Mg2Nb34O87 Porous Microspheres for Use in High-Energy, Safe, Fast-Charging, and Stable Lithium-Ion Batteries.

M-Nb-O compounds are advanced anode materials for lithium-ion batteries (LIBs) due to their high specific capacities, safe operating potentials, and high cycling stability. Nevertheless, the found M-Nb-O anode materials are very limited. Here, Mg2Nb34O87 is developed as a new M-Nb-O material. Mg2Nb34O87 porous microspheres (Mg2Nb34O87-P) with primary-particle sizes of 30-100 nm are fabricated based on a solvothermal method.
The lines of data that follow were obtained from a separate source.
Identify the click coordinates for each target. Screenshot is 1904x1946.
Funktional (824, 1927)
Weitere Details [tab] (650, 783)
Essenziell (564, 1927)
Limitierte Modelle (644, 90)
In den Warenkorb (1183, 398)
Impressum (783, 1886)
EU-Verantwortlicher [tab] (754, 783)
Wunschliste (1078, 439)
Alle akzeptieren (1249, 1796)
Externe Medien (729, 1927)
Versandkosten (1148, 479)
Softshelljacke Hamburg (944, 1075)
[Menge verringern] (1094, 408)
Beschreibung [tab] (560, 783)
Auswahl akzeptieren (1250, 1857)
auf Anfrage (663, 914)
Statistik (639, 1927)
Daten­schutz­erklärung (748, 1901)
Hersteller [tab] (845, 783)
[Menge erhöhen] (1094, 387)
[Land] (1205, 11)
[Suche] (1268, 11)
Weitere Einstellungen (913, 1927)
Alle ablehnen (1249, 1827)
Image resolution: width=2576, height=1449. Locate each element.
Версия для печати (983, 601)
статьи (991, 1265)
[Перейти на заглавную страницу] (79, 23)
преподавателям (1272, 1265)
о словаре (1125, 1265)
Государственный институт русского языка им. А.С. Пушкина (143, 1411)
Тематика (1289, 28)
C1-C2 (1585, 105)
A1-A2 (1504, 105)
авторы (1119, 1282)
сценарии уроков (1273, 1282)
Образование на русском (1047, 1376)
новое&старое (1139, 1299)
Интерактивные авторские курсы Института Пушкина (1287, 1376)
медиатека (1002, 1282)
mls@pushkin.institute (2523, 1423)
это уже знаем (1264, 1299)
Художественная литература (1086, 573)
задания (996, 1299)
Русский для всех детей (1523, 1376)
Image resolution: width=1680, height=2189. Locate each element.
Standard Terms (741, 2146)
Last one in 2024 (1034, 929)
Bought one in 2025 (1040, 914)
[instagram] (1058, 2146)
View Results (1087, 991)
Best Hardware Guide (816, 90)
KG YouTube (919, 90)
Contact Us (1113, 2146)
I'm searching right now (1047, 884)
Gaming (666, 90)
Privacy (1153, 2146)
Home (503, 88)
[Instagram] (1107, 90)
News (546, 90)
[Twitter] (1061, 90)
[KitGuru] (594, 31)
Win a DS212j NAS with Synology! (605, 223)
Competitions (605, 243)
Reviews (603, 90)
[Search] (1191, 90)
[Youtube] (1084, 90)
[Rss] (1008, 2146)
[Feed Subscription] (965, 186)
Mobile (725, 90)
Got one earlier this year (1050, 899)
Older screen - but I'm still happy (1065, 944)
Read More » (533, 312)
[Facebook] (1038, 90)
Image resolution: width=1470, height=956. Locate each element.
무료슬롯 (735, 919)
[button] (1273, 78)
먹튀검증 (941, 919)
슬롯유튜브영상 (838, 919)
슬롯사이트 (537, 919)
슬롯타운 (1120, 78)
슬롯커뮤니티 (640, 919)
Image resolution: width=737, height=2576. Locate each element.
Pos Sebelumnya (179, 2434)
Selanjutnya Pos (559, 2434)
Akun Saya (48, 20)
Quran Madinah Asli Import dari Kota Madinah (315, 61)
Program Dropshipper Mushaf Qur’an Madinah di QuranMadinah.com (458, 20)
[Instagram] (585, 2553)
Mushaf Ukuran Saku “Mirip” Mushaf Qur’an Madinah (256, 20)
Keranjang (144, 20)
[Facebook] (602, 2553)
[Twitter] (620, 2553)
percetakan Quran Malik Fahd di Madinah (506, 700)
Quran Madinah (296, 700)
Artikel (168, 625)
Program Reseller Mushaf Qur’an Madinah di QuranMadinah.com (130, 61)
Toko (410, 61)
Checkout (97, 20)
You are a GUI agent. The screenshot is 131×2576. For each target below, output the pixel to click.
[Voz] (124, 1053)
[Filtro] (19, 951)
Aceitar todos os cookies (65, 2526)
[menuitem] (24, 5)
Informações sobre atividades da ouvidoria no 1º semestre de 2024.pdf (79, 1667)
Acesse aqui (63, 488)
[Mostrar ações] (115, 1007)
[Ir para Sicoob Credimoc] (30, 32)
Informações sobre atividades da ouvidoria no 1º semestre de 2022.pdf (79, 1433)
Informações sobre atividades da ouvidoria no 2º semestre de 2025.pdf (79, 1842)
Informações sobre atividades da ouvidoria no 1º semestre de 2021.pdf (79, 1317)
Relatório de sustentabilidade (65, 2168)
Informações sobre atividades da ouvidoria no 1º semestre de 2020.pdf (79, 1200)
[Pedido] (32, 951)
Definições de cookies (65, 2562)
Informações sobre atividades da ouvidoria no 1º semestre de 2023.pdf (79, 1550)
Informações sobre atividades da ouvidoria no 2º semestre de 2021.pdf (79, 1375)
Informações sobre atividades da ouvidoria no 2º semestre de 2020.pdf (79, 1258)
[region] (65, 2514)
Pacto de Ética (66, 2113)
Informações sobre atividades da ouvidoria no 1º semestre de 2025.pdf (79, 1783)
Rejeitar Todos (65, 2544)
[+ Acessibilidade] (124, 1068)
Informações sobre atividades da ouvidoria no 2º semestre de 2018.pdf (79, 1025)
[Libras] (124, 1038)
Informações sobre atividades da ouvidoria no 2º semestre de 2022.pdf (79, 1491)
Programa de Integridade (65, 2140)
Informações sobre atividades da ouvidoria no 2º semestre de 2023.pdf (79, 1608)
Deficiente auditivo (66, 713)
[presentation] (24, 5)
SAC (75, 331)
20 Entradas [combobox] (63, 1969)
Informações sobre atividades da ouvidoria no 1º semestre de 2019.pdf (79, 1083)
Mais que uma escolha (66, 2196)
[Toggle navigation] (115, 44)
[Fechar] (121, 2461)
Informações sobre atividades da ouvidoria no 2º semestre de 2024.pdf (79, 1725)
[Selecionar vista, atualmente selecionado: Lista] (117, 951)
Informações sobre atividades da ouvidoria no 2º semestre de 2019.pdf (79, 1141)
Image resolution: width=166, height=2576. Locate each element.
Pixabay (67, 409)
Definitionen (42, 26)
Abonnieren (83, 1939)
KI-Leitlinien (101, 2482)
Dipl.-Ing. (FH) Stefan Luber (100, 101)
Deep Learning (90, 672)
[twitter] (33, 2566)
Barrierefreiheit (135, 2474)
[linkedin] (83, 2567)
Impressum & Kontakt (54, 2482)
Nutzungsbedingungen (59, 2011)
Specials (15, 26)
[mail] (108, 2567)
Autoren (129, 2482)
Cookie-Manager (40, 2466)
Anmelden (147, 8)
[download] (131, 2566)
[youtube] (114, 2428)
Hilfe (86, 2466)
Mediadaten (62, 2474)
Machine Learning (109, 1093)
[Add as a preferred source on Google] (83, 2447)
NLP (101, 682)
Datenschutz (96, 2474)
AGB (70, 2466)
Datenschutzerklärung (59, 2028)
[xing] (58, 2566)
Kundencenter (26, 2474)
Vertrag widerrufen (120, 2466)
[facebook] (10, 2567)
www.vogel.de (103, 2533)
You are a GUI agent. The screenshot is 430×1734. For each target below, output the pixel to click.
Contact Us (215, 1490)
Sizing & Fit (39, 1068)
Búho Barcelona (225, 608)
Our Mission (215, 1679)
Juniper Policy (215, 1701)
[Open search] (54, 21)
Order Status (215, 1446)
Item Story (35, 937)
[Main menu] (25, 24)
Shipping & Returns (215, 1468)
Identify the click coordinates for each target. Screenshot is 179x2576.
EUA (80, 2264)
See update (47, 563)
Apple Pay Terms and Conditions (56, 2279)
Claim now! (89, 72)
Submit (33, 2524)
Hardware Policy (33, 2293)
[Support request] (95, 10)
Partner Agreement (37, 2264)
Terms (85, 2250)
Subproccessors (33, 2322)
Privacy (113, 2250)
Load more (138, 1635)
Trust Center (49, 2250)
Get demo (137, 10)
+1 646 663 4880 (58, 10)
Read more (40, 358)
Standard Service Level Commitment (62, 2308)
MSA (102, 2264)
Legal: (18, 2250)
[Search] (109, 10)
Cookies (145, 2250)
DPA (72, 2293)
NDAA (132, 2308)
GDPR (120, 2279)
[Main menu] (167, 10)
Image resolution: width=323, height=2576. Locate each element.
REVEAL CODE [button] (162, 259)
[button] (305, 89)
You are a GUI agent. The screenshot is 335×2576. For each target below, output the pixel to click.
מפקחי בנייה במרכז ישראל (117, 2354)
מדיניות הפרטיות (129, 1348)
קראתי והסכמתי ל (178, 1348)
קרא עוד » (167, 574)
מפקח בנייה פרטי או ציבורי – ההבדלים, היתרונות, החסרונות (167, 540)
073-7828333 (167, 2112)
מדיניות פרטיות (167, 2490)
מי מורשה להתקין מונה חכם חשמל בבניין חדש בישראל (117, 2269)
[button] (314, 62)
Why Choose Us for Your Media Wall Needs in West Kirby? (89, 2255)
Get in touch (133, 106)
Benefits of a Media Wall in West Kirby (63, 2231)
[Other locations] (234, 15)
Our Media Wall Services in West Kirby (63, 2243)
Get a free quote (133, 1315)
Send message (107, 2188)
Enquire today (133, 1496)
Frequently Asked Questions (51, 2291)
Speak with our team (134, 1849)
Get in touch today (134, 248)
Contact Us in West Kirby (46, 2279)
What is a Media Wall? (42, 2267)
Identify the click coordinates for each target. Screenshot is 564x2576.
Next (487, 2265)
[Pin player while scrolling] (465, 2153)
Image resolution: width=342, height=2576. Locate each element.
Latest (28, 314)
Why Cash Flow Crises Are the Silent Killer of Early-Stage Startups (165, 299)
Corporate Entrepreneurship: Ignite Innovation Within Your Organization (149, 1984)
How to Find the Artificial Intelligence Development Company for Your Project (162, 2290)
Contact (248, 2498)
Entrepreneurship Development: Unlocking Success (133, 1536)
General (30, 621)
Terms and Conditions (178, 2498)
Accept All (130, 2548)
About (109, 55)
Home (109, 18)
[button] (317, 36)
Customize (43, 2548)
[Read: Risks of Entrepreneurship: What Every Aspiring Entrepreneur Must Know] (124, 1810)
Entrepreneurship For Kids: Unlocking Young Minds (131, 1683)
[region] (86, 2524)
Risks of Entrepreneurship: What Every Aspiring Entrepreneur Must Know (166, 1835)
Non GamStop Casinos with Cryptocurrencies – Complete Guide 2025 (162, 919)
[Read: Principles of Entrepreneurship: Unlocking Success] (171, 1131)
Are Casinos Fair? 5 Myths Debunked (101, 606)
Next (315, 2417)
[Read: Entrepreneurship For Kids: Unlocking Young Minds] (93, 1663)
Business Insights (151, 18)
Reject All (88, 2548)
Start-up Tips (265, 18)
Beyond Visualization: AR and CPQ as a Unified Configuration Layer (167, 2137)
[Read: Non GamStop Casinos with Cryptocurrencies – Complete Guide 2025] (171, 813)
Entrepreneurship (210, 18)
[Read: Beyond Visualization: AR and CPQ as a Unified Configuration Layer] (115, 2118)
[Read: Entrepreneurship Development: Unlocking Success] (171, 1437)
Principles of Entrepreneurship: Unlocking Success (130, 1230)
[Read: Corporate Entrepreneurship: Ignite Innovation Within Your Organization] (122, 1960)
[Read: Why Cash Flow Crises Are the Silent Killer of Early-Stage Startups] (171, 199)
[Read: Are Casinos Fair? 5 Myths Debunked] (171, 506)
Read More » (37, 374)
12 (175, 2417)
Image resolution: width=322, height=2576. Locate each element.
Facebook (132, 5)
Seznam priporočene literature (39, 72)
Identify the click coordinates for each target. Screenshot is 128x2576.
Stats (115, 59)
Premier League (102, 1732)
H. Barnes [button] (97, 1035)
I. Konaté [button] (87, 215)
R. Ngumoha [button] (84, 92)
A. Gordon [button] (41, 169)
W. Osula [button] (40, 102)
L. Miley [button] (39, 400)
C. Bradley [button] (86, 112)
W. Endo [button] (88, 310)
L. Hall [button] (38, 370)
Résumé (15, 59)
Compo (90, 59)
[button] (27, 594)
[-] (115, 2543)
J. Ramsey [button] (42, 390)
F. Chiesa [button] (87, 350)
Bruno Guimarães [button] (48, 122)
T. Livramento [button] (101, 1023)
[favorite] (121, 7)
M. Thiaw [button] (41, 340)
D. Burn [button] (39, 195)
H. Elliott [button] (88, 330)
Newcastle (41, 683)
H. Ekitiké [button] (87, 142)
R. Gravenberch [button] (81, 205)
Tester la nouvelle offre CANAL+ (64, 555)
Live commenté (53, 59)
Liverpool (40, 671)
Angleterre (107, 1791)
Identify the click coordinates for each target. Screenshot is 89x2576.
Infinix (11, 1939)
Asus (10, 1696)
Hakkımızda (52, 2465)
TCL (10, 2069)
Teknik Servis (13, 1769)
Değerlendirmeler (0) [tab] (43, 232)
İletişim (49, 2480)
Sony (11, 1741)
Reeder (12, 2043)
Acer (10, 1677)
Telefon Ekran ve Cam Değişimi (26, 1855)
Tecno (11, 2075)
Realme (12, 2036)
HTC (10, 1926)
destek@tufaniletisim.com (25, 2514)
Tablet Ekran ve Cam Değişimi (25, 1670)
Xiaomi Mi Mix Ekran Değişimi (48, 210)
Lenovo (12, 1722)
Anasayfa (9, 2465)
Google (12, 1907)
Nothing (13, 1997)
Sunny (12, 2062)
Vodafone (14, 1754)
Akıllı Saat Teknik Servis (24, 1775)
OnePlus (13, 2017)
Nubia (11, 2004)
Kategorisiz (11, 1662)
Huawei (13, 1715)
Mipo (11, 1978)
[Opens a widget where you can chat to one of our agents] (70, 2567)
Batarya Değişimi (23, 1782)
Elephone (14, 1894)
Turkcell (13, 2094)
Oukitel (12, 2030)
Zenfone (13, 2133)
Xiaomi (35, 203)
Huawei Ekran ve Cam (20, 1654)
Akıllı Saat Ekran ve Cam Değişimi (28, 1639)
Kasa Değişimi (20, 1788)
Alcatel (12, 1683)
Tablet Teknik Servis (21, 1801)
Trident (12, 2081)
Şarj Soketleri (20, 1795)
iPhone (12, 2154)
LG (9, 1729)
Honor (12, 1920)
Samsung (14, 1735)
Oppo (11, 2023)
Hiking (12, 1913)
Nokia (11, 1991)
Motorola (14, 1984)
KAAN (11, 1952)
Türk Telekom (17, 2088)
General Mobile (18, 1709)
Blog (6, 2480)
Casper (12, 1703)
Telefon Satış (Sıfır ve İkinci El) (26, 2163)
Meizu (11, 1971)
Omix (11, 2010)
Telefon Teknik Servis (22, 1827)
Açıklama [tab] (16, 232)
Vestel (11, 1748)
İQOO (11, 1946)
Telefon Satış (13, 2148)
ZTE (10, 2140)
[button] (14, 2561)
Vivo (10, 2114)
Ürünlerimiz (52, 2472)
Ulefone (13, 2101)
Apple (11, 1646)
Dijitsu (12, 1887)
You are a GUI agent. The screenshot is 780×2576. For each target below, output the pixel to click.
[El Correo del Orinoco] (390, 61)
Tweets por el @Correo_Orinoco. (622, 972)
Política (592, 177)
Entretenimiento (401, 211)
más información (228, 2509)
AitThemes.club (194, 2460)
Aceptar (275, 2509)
Mg2Nb34O87 has an open 3 × 4 × ∞ Wadsley-Roth shear structure and a large unit-cell volume, leading to its largest Li+ diffusion coefficients among all the developed M-Nb-O anode materials. In situ X-ray diffraction analyses reveal its high structural stability and intercalating characteristic. These architectural, conductivity, and structural advantages in Mg2Nb34O87-P lead to its most significant intercalation pseudocapacitive contribution (87.7% at 1.1 mV s-1) among the existing M-Nb-O anode materials and prominent rate capability (high reversible capacities of 338 mAh g-1 at 0.1C and 230 mAh g-1 at 10C). Additionally, this new material exhibits a safe operating potential (∼1.68 V), an ultrahigh initial Coulombic efficiency (94.8%), and an outstanding cycling stability (only 6.9% capacity loss at 10C over 500 cycles). All of these evidences indicate that Mg2Nb34O87-P is an ideal anode material for high-energy, safe, fast-charging, and stable LIBs.